Extract to read —
★ ★ ★ ★ ★ ★ ★
December 2, 2012: Always Here

12/05/2012 - 5 Responses

Everywhere I go, I meet them: People who are taking care of a family member.

     An artist comes to the gallery to show me her photography, hoping I’ll be interested in exhibiting her work, and somehow we end up talking about how she’s been caring for her elderly grandmother for the past decade. Or I’m interviewing an architect for my newspaper column, and he excuses himself to go wipe his father’s nose. Or I bump into an old friend who’s moved back to town to take care of her mom, who’s just been diagnosed with some sort of horror.

     I wonder: Were they here all along, and I didn’t notice them because I wasn’t one of them?

December 2

Thing I Hate Today: “Would you be willing to take a short survey after this call is complete?”

December 1, 2012: Back

12/01/2012 - 8 Responses

            My friend Mike knows everything.

            “Yeah, you’ll blog for six months or so,” he told me when I launched this thing, “and then you’ll just stop.”

            I told him, of course, that this would never happen. “I’m different,” I’m sure I said. “This blog thing is a commitment! I’m great at commitments.”

            But I hate writing. No revelation there: I’ve known I hate to write—especially for free—for the nearly 30 years I’ve been doing it for a living.

             Anyway, I’m back, to haunt you with blather from my wee life. And, for those of you who noticed or cared, I’m sorry I vanished. Here, as a sort of penance, is another photograph of me looking ridiculous.

Which of these girls is Robrt Pela?

Which of these girls is Robrt Pela?

Thing I Hate Today: Procrastination is like breathing

August 31, 2012: Hanging Around

09/06/2012 - 3 Responses

          This is my favorite part of a new art exhibit: Designing the space, and placing the art. I even like hanging the work, most of the time.

          This exhibit, which opens Friday, September 7 at Willo North Gallery, is called Collection. It’s a group show made up of new work by artists I have in my personal collection. My intern, Taylor Godfrey, came up with the concept for the show, although she swears it was my idea.

          Come see.

And then my husband comes in to design the lighting.

Thing I Hate Today: Telephone solicitations

August 30, 2012: Runs in the Family

09/05/2012 - 3 Responses

         

The phone rang at 3 a.m. “Your mother has dysentery,” my father’s voice barked.

          “I’ll be right over,” I said, and hung up.
★ ★ ★ ★ ★ ★ ★
Data provided —
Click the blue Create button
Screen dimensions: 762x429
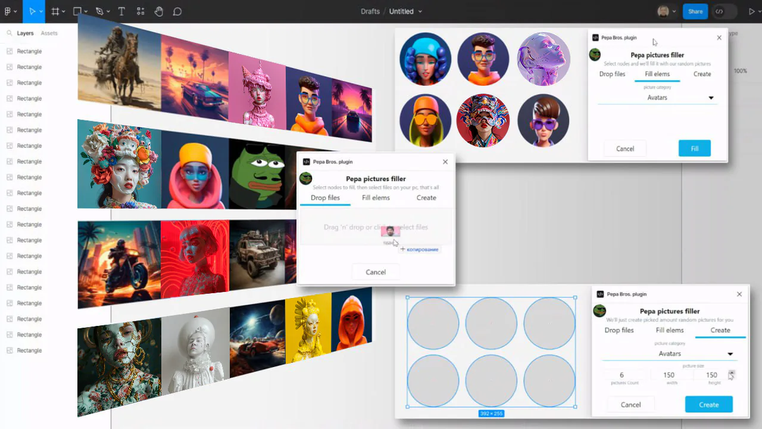[x=708, y=405]
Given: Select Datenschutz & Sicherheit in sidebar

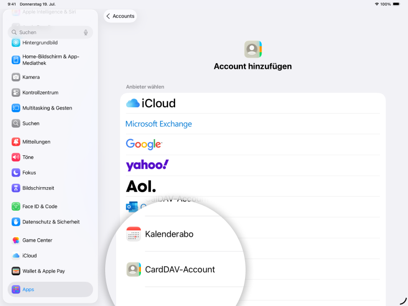Looking at the screenshot, I should (x=51, y=222).
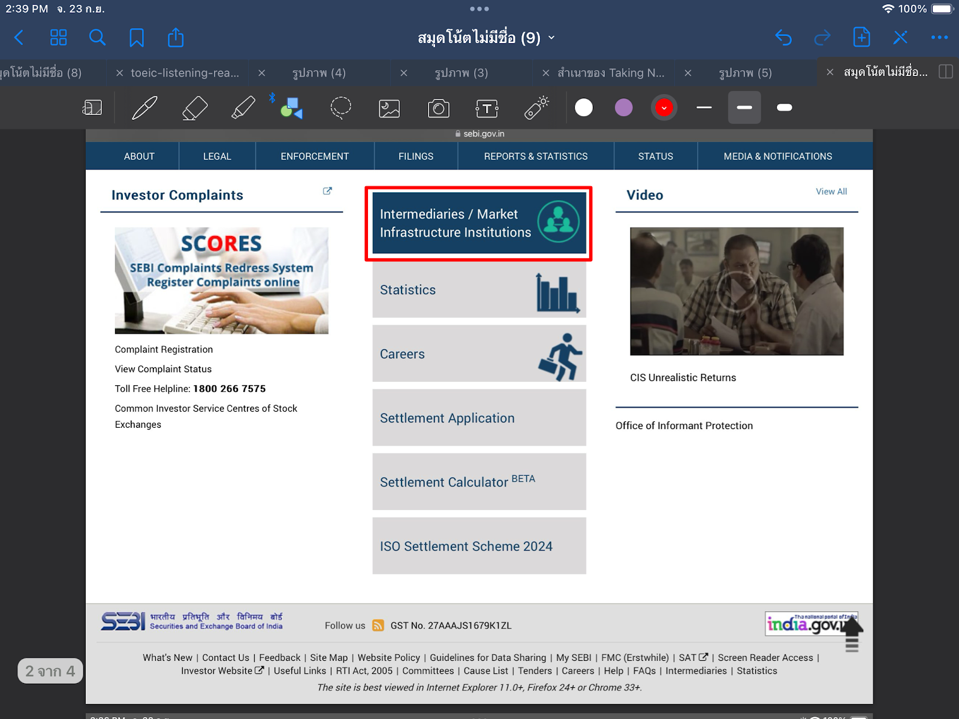Toggle the zoom window tool
The image size is (959, 719).
pyautogui.click(x=92, y=108)

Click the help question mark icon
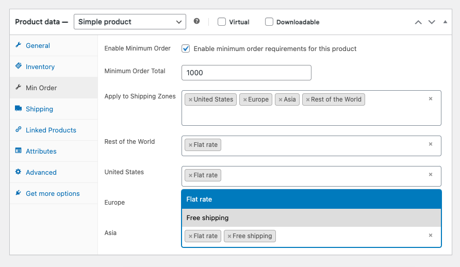(x=196, y=22)
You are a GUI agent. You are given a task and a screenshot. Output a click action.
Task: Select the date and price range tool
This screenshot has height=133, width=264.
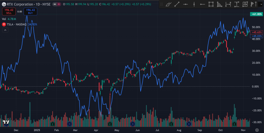coord(245,4)
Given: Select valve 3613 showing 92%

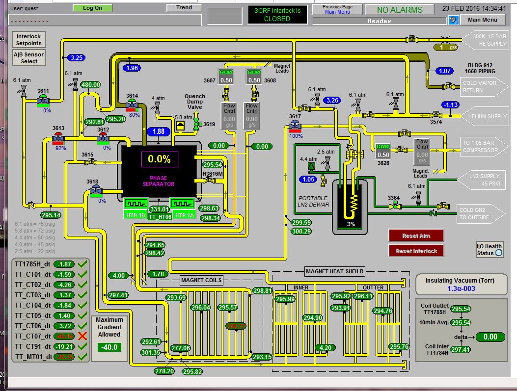Looking at the screenshot, I should click(x=58, y=138).
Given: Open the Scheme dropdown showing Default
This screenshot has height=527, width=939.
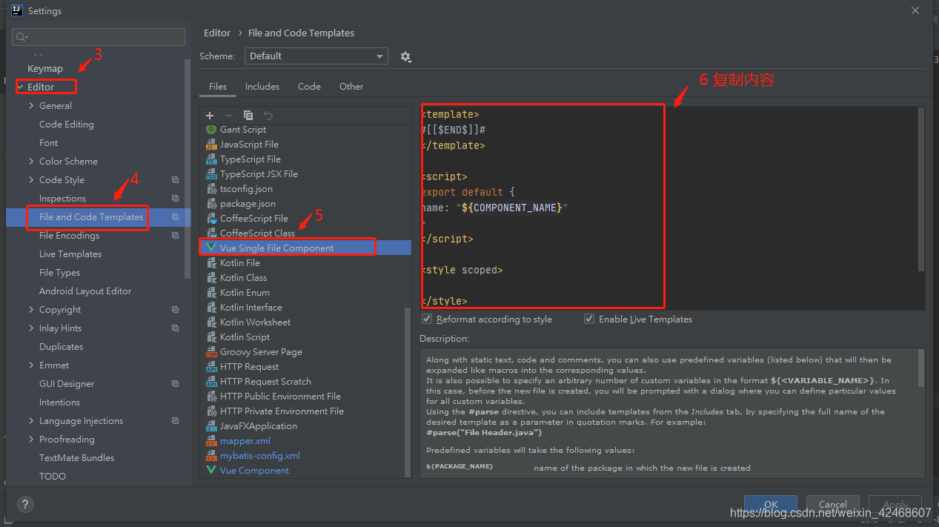Looking at the screenshot, I should [316, 56].
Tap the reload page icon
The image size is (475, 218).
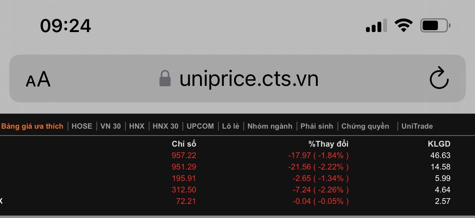click(x=439, y=78)
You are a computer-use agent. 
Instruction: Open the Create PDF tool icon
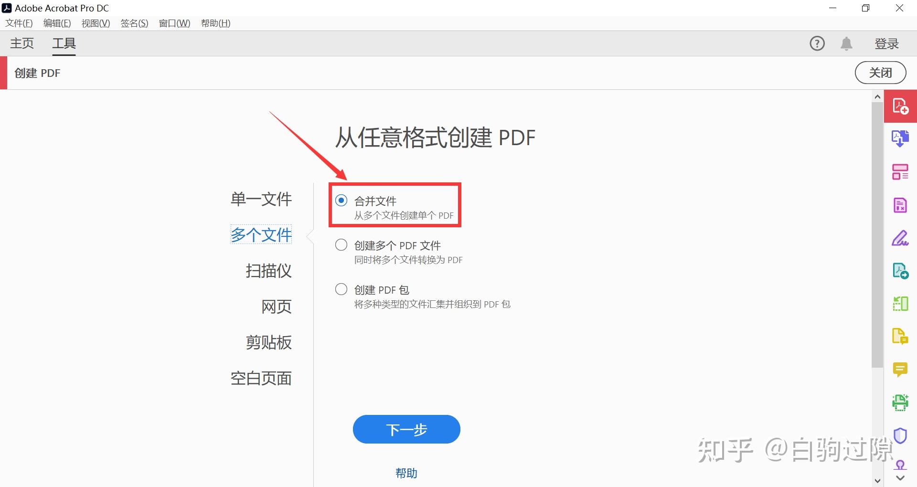[x=900, y=106]
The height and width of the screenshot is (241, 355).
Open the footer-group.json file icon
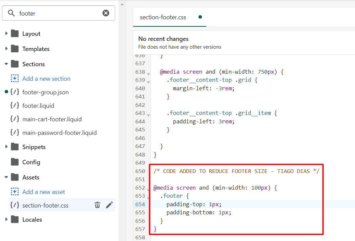point(14,92)
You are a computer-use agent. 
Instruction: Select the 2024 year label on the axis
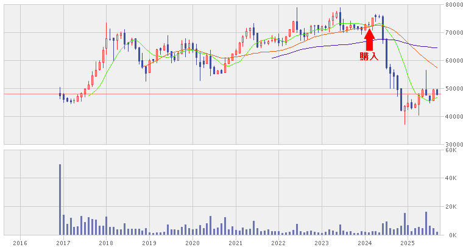pos(365,242)
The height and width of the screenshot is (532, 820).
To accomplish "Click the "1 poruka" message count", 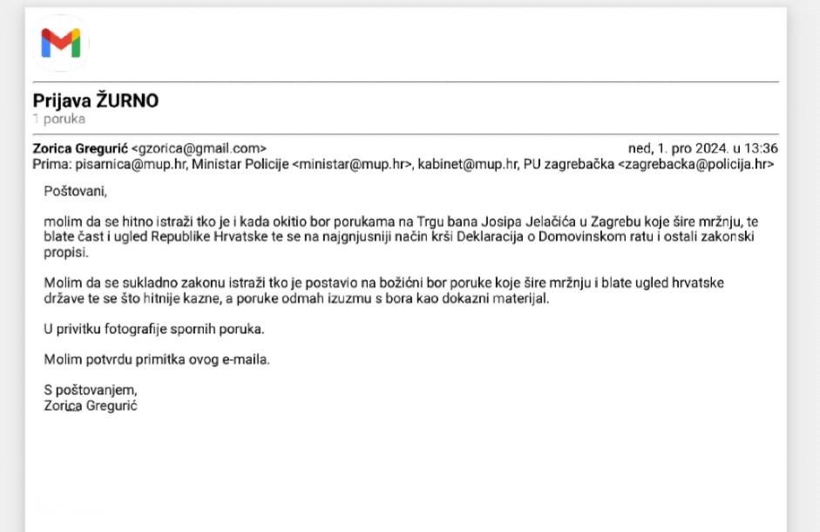I will [59, 119].
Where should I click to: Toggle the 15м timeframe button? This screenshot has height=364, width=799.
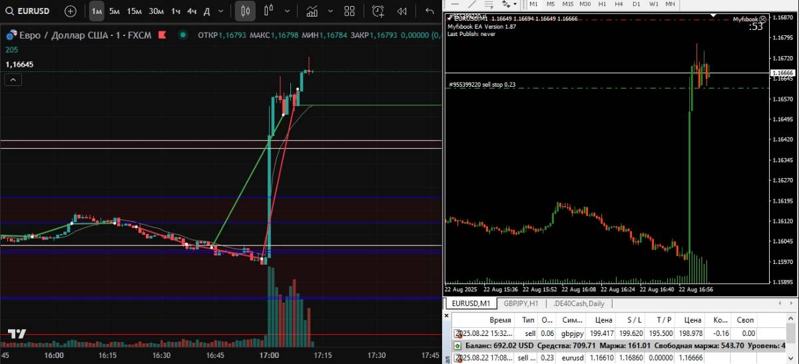click(134, 11)
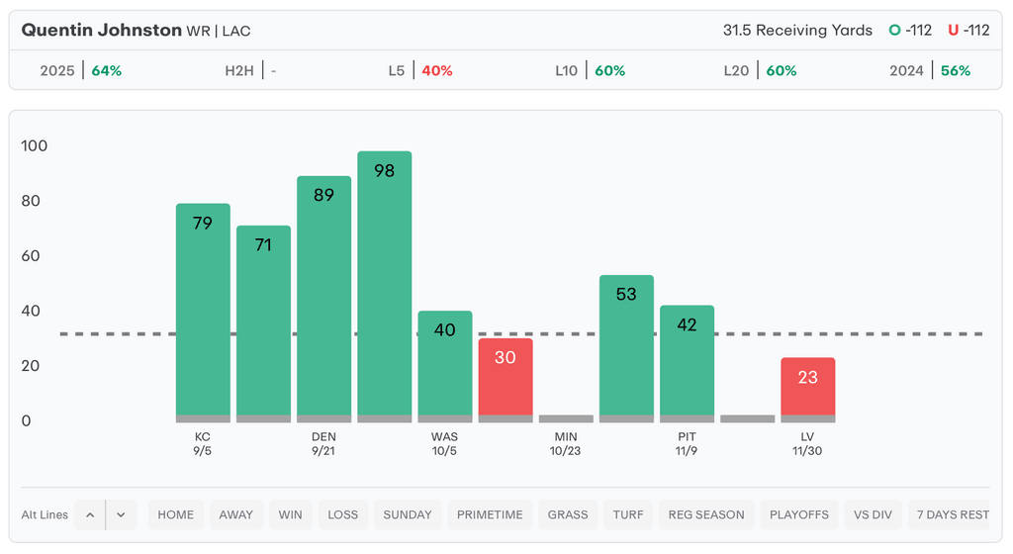
Task: Click the Alt Lines down arrow
Action: pos(121,514)
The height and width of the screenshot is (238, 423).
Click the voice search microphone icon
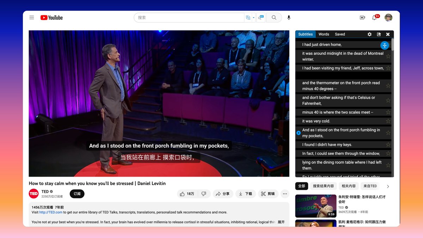pos(288,17)
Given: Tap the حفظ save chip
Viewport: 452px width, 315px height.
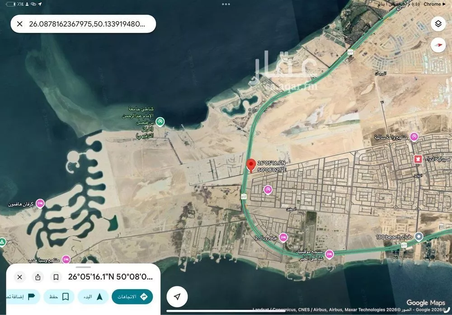Looking at the screenshot, I should coord(59,296).
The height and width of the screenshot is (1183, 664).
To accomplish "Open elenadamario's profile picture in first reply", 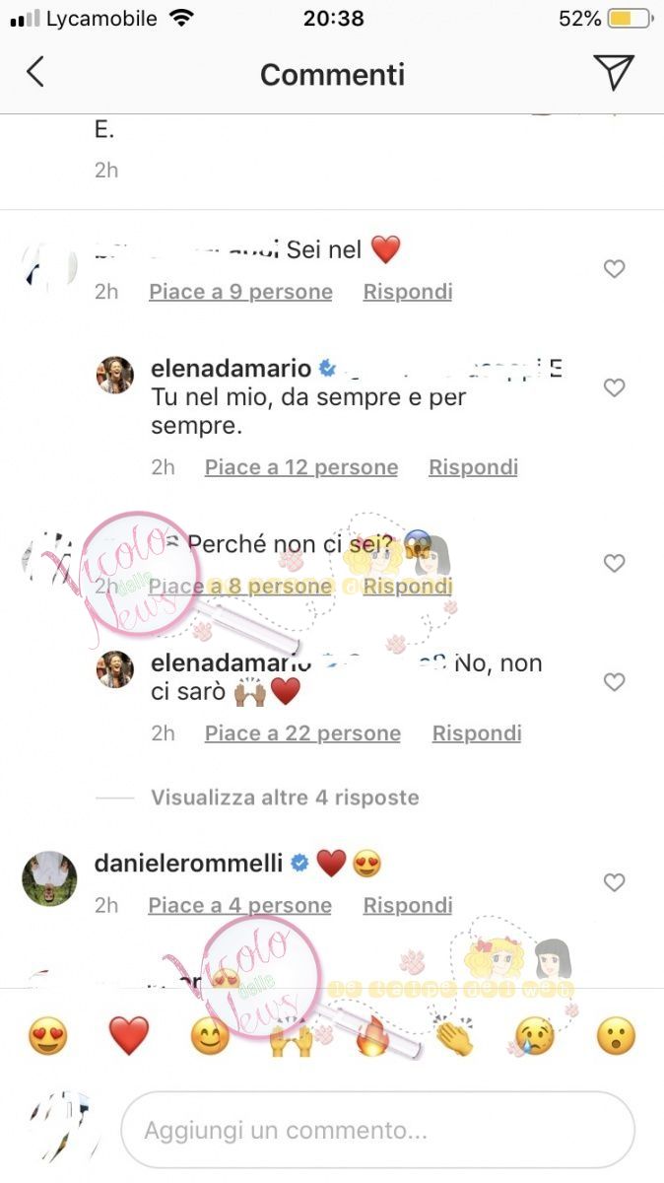I will (x=114, y=375).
★ ★ ★ ★ ★ ★ ★
Questions on the material —
• a. Answer these three questions about the blog extract above the items.
(i) What is the name of the exhibit opening at Willo North Gallery?
(ii) For how many years has the writer been writing for a living?
(iii) What does the architect excuse himself to do during the interview?
• b. Continue the blog extract, shown above the items, from the point where it stops.

Responses to the exercise —
• a.
(i) Collection
(ii) Nearly 30 years
(iii) Go wipe his father's nose

• b.
          I arrived 15 minutes later. Mom certainly did have dysentery—all over the northern end of her house. A trail of, um, dysentery led from her side of the double bed to the master bathroom, where she’d apparently stopped and spun in circles several times while having dysentery.

          There was shit everywhere.

          I got Mom into the shower and, once she was clean and dry and I’d changed the bed and put her into it, I began de-dysenterying every surface in my parents’ bedroom and bathroom.

          The nurse arrived at 8 a.m. “What are you doing here?” she asked.

          “Trying not to barf,” I admitted.

          “Next time, just call me,” she said.

          No problem.

 Thing I Hate Today: Running out of carpet cleaner in the middle of the night

August 29, 2012: Can’t Fit Through the Bathroom Door

09/04/2012 - 3 Responses

          I finally got tired of being a cow and, about two months ago, put myself on a diet.

          I am, as the saying once went, “reducing.” And this time, I’m not going for anything radical or faddish. I’m not eating pounds of bacon (but no bread!) for breakfast; I’m not running around the block or subsisting on little squares of cardboard and pretending that’s lunch. I’m just eating less. I asked the Internet how many calories a person who never gets out of his chair and refuses to exercise should be consuming, and it told me. I complied. (It also helped that I stopped eating the fattening foods I normally prepare for my parents.)

          Anyway. It’s working. I’ve dumped 17 pounds. The weight didn’t come flying off, but it’s still gratifying to be able to button my pants.